His approach, illustrating with stories, is captured well early in the book when he urges, “Let us look to the courageous moments and learn from them rather than focus on another’s flaws as a way of excusing our own” (p. xxi).
This book is valuable simply as a collection of great stories, illustrations, and quotes about courage, but it is much more than that. Holiday mounts a full-scale argument for the importance, possibility, and necessity of courage and gives the reader specific examples to see courage at work. Holiday argues, as have others, that all the other virtues depend on courage. In many ways this book is the best of a coach’s pregame speech tailored to a broader audience calling for people to throw off passivity and apathy and to engage their world courageously. Courage is not the absence of fear but the willingness to learn from and harness fear in order to do what must be done. Holiday punctures the lure of bitterness and victimhood, calling us to rise above challenges and to find purpose amidst difficulty. We only need more of this sort of message.
Holiday is good with his words as well, and truth stated well is especially helpful. Here are a few examples.
“History is written with blood, sweat, and tears, and it is etched into eternity by the quiet endurance of courageous people” (p. xxii).
“Of cowards, though, nothing is written. Nothing is remembered. Nothing is admired. Name one good thing that did not require at least a few hard seconds of bravery” (p. 1).
“At the root of most fear is what other people will think of us” (p. 20).
“The brave don’t despair. The believe. They are not cynical, they care” (p. 47).
“Fear speaks the powerful logic of self-interest. It is also an inveterate liar” (p. 61).
“Fear votes for hesitation, it always has a reason for not doing and so it rarely does anything” (p. 65).
“It [real life] begins by choosing virtue. Not virtue signaling, but virtuous living” (p. 263).
It does not take too long in the book, though, for an important truth to dawn on the reader. Courage is, by necessity a moral virtue. I am indebted to Holiday for bringing this truth home to me with more clarity than I had had before. Some of his examples of courage I would not affirm, because I did not think what was being supported or affirmed was true or moral. Also, as much as I appreciated the call to courage, I began to wonder how he would distinguish his calls to courage from the vapid Disney mantra to believe in yourself and to “know that you can do it.” All of this is related to the need of a moral basis for courage to make sense. Without a moral basis we cannot distinguish between courage and mere stubbornness (which can be related).
I was pleased to discover that in the last about third of the book, Holiday directly addressed the issue of a moral basis for courage. He argues well that true courage is not simply about ourselves, but it is about helping and defending others. It is not surprising, though, that a Christian reading such a book as this would not be completely satisfied with its moral argument. Holiday does not work (in the book) from any explicit authoritative norm so the moral basis remains less distinct than a Christian argument would be.
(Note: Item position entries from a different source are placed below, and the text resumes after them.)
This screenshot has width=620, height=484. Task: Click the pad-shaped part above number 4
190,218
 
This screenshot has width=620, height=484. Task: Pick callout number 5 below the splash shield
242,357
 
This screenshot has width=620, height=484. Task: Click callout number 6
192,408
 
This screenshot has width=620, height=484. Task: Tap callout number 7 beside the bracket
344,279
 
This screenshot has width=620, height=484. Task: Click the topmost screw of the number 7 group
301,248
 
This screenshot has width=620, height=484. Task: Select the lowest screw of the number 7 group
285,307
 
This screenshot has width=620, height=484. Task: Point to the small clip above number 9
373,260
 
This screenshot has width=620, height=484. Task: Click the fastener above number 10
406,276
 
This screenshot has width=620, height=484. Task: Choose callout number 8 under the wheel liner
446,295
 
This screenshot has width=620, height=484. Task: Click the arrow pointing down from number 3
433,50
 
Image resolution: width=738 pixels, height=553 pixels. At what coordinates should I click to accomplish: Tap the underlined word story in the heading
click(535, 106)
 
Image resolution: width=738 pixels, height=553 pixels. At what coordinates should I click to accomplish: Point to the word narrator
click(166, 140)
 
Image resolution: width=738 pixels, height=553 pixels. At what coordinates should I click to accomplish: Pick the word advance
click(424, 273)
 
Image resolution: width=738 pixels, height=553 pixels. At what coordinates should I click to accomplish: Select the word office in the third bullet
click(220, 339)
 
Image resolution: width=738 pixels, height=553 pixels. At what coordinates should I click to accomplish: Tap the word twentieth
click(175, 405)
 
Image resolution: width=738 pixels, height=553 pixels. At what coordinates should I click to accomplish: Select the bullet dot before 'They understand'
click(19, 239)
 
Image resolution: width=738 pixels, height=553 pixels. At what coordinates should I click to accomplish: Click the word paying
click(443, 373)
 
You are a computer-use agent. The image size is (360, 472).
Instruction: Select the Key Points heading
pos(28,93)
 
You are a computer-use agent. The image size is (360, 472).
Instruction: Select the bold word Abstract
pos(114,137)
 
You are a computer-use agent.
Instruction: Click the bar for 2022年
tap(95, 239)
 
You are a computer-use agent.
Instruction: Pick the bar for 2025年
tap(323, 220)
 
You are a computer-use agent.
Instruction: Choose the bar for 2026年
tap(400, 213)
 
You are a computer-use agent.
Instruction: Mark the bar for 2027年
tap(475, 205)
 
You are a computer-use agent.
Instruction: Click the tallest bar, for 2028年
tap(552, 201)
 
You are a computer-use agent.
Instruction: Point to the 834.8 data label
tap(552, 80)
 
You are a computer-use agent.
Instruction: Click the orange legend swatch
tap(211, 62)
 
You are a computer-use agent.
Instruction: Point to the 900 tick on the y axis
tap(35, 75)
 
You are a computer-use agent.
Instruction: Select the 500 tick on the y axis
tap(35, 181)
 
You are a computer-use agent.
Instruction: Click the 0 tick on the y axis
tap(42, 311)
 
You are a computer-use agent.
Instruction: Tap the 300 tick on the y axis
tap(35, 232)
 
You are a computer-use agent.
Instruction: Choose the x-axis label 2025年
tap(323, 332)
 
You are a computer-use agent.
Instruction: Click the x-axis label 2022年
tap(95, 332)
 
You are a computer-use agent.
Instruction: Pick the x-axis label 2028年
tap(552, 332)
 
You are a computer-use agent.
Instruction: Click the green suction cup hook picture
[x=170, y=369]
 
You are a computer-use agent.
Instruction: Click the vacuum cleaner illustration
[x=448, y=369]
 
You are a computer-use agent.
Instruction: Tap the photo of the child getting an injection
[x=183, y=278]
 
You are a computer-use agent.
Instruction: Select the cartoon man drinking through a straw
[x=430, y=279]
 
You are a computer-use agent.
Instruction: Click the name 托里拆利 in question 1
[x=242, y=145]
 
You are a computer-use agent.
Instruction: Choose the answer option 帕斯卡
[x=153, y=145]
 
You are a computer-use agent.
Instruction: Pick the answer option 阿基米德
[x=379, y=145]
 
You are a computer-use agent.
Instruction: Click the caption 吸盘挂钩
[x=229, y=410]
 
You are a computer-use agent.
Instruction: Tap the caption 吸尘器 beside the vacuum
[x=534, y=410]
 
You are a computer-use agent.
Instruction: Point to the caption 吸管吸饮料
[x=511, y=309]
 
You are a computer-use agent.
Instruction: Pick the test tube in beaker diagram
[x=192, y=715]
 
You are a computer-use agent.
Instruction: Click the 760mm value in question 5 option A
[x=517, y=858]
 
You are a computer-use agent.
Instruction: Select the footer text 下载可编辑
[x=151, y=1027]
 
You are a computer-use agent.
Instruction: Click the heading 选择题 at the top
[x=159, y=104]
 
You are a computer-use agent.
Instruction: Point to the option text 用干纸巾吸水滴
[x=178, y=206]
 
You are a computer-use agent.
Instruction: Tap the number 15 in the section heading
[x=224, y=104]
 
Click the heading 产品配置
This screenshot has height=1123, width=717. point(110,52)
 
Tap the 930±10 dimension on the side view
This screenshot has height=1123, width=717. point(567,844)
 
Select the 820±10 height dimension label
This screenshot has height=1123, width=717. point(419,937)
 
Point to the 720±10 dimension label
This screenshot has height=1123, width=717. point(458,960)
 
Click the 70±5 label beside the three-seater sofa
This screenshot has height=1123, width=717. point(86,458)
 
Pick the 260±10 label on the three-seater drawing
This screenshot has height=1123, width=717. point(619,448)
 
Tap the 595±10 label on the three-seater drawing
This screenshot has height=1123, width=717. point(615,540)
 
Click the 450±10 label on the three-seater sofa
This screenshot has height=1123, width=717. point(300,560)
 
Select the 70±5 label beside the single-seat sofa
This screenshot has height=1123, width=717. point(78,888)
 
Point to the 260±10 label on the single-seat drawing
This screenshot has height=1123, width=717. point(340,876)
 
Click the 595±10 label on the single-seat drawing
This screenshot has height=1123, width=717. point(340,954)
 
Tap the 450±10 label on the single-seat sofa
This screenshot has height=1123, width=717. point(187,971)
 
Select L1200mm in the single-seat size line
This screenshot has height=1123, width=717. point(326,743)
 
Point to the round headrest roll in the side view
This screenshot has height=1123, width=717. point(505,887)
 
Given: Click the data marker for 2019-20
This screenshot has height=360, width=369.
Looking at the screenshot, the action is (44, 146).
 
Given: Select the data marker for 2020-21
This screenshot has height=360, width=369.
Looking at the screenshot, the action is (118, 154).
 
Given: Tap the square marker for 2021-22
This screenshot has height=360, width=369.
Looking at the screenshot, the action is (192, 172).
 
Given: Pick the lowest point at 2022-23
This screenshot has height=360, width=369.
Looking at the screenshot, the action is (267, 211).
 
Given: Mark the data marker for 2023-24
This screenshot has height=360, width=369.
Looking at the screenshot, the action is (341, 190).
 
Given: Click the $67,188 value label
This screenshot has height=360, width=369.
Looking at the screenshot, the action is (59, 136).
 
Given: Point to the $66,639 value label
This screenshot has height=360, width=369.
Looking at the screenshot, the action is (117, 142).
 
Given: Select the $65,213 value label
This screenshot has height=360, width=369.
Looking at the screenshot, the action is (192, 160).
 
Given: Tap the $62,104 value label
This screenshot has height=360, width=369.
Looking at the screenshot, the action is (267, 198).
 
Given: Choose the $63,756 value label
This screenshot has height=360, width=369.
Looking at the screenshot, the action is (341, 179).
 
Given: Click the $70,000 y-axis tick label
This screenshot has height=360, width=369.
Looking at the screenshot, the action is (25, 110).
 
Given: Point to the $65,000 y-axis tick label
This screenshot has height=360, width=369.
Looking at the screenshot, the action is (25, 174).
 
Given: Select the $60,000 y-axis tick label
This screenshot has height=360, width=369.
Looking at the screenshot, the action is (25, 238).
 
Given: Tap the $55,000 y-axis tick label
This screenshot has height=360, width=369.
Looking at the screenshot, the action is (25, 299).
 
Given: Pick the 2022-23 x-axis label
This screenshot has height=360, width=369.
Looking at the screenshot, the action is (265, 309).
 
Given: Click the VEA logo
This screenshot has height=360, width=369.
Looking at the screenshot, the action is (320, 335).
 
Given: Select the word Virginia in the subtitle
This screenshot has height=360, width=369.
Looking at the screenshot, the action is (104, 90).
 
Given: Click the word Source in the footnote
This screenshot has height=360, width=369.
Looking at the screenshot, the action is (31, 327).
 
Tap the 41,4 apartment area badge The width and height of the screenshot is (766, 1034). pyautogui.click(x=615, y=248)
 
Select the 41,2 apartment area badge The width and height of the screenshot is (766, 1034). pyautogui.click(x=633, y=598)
My primary critique, then, is that this Stoic book is not Christian; but then, it never claimed to be. Taking it for what it is, Courage is Calling is a fine book which I hope finds a wide readership. Christians should engage it as well since, as Holiday notes, the Bible calls for courage. Engage the book and think about how you would articulate the moral basis for courage more completely. We certainly need more courage in the Western church today, “for God gave us a spirit not of fear but of power and love and self-control” (2 Tim 1:7).